### [Information supplied]
- - -
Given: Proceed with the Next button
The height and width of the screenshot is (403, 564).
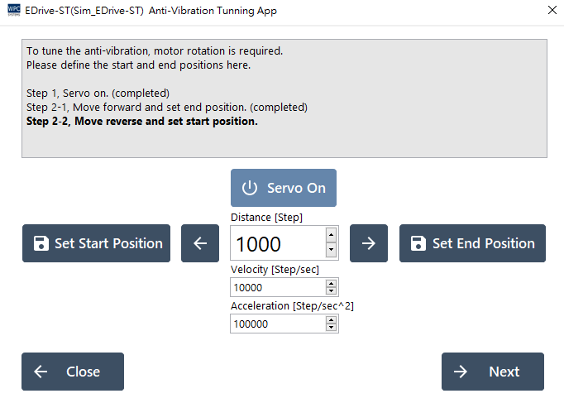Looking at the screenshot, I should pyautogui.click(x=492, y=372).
- - -
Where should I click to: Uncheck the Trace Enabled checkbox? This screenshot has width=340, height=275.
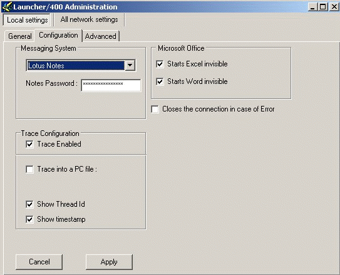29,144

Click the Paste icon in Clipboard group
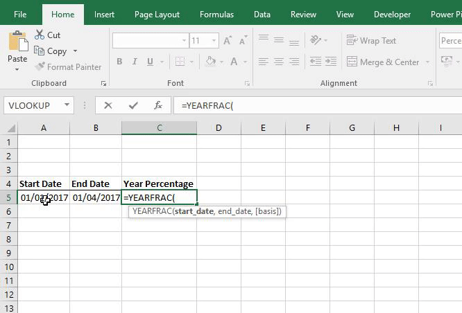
- - -
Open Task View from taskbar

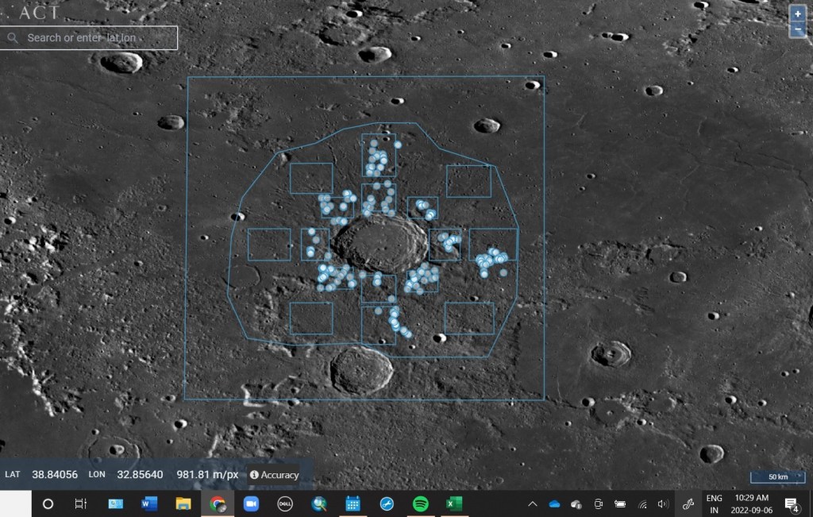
- - -
### [Goal of the exercise]
In the listing above, find the line with "Where should I" and the line with "Click the Paste icon in Clipboard group". Set down both and every line between them, minus the pictures.

### [Task output]
Where should I click to: Uncheck the Trace Enabled checkbox? This screenshot has width=340, height=275.
29,144

Click the Paste icon in Clipboard group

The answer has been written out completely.